[WHAT YOU NEED TO DO] Reproduce the entries below, please. Keep every character the same.

[SUPPLIED DATA]
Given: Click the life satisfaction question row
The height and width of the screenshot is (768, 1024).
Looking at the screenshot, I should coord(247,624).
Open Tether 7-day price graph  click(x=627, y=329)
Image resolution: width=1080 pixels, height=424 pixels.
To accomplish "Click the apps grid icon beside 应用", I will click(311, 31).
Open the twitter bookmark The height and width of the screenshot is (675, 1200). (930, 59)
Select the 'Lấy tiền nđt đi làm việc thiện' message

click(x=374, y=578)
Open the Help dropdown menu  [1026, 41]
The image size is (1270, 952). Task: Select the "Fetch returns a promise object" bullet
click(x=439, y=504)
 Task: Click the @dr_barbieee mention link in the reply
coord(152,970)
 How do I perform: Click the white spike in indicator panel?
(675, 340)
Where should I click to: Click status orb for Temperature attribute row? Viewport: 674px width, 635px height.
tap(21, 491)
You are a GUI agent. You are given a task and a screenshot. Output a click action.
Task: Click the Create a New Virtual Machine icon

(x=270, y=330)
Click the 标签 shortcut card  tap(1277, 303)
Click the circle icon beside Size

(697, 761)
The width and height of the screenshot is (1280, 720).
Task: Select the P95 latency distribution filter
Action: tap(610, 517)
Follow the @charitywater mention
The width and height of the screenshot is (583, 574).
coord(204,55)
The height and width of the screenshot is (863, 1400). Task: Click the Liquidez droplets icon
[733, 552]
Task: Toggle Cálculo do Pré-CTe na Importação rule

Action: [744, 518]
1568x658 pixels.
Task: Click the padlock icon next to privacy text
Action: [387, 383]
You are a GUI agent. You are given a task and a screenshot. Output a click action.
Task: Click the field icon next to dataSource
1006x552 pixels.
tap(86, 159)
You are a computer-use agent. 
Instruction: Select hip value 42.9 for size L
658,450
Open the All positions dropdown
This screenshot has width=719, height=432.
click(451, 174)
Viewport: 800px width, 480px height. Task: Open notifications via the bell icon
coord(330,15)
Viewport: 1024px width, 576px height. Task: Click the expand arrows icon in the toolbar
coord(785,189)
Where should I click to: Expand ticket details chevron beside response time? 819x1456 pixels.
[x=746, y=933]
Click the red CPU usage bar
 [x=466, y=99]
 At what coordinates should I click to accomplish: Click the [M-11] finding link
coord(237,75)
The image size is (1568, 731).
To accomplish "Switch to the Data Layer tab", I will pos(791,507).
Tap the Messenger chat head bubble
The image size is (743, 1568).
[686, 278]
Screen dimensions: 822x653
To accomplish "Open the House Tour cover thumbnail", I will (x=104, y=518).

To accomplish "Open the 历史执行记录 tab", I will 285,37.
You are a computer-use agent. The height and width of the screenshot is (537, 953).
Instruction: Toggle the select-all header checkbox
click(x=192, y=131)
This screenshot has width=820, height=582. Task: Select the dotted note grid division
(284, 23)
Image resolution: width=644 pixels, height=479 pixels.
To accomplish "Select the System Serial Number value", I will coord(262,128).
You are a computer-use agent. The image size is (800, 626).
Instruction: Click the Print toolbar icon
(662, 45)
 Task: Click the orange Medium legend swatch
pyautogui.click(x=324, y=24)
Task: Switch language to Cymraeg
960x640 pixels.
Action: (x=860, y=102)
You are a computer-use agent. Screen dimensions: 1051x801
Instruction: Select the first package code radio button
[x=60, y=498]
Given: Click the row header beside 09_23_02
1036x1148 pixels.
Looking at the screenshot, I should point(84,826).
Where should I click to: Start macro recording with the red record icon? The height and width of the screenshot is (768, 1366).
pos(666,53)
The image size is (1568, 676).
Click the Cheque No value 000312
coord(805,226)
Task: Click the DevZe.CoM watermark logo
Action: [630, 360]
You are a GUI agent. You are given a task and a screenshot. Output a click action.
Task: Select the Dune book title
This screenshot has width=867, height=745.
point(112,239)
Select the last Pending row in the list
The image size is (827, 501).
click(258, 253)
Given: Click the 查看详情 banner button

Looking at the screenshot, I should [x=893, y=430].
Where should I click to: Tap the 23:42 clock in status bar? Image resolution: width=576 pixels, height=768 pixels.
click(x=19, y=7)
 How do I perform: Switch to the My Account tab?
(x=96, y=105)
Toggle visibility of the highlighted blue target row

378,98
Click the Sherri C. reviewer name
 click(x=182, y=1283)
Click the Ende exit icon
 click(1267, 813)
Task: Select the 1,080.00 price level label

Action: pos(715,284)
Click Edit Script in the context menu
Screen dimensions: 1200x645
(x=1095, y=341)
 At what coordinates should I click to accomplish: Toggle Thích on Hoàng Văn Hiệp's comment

[SOLUTION]
Given: Click the life satisfaction question row
The height and width of the screenshot is (768, 1024).
Looking at the screenshot, I should coord(247,624).
Open Tether 7-day price graph  click(x=627, y=329)
Image resolution: width=1080 pixels, height=424 pixels.
To accomplish "Click the apps grid icon beside 应用", I will click(311, 31).
Open the twitter bookmark The height and width of the screenshot is (675, 1200). (930, 59)
Select the 'Lấy tiền nđt đi làm việc thiện' message

click(x=374, y=578)
Open the Help dropdown menu  [1026, 41]
The image size is (1270, 952). Task: Select the "Fetch returns a promise object" bullet
click(x=439, y=504)
 Task: Click the @dr_barbieee mention link in the reply
coord(152,970)
 How do I perform: Click the white spike in indicator panel?
(675, 340)
Where should I click to: Click status orb for Temperature attribute row? Viewport: 674px width, 635px height.
tap(21, 491)
You are a GUI agent. You are given a task and a screenshot. Output a click action.
Task: Click the Create a New Virtual Machine icon

(x=270, y=330)
Click the 标签 shortcut card  tap(1277, 303)
Click the circle icon beside Size

(697, 761)
The width and height of the screenshot is (1280, 720).
Task: Select the P95 latency distribution filter
Action: tap(610, 517)
Follow the @charitywater mention
The width and height of the screenshot is (583, 574).
coord(204,55)
The height and width of the screenshot is (863, 1400). Task: Click the Liquidez droplets icon
[733, 552]
Task: Toggle Cálculo do Pré-CTe na Importação rule

Action: [744, 518]
1568x658 pixels.
Task: Click the padlock icon next to privacy text
Action: [387, 383]
You are a GUI agent. You are given a task and a screenshot. Output a click action.
Task: Click the field icon next to dataSource
1006x552 pixels.
tap(86, 159)
You are a computer-use agent. 
Instruction: Select hip value 42.9 for size L
658,450
Open the All positions dropdown
This screenshot has width=719, height=432.
click(451, 174)
Viewport: 800px width, 480px height. Task: Open notifications via the bell icon
coord(330,15)
Viewport: 1024px width, 576px height. Task: Click the expand arrows icon in the toolbar
coord(785,189)
Where should I click to: Expand ticket details chevron beside response time? 819x1456 pixels.
[x=746, y=933]
Click the red CPU usage bar
 [x=466, y=99]
 At what coordinates should I click to accomplish: Click the [M-11] finding link
coord(237,75)
The image size is (1568, 731).
To accomplish "Switch to the Data Layer tab", I will pos(791,507).
Tap the Messenger chat head bubble
The image size is (743, 1568).
[686, 278]
Screen dimensions: 822x653
To accomplish "Open the House Tour cover thumbnail", I will (x=104, y=518).

To accomplish "Open the 历史执行记录 tab", I will 285,37.
You are a computer-use agent. The height and width of the screenshot is (537, 953).
Instruction: Toggle the select-all header checkbox
click(x=192, y=131)
This screenshot has width=820, height=582. Task: Select the dotted note grid division
(284, 23)
Image resolution: width=644 pixels, height=479 pixels.
To accomplish "Select the System Serial Number value", I will coord(262,128).
You are a computer-use agent. The image size is (800, 626).
Instruction: Click the Print toolbar icon
(662, 45)
 Task: Click the orange Medium legend swatch
pyautogui.click(x=324, y=24)
Task: Switch language to Cymraeg
960x640 pixels.
Action: (x=860, y=102)
You are a computer-use agent. Screen dimensions: 1051x801
Instruction: Select the first package code radio button
[x=60, y=498]
Given: Click the row header beside 09_23_02
1036x1148 pixels.
Looking at the screenshot, I should point(84,826).
Where should I click to: Start macro recording with the red record icon? The height and width of the screenshot is (768, 1366).
pos(666,53)
The image size is (1568, 676).
Click the Cheque No value 000312
coord(805,226)
Task: Click the DevZe.CoM watermark logo
Action: [630, 360]
You are a GUI agent. You are given a task and a screenshot. Output a click action.
Task: Select the Dune book title
This screenshot has width=867, height=745.
point(112,239)
Select the last Pending row in the list
The image size is (827, 501).
click(258, 253)
Given: Click the 查看详情 banner button

Looking at the screenshot, I should [x=893, y=430].
Where should I click to: Tap the 23:42 clock in status bar? Image resolution: width=576 pixels, height=768 pixels.
click(x=19, y=7)
 How do I perform: Switch to the My Account tab?
(x=96, y=105)
Toggle visibility of the highlighted blue target row

378,98
Click the Sherri C. reviewer name
 click(x=182, y=1283)
Click the Ende exit icon
 click(1267, 813)
Task: Select the 1,080.00 price level label

Action: pos(715,284)
Click Edit Script in the context menu
Screen dimensions: 1200x645
(x=1095, y=341)
 At what coordinates should I click to accomplish: Toggle Thích on Hoàng Văn Hiệp's comment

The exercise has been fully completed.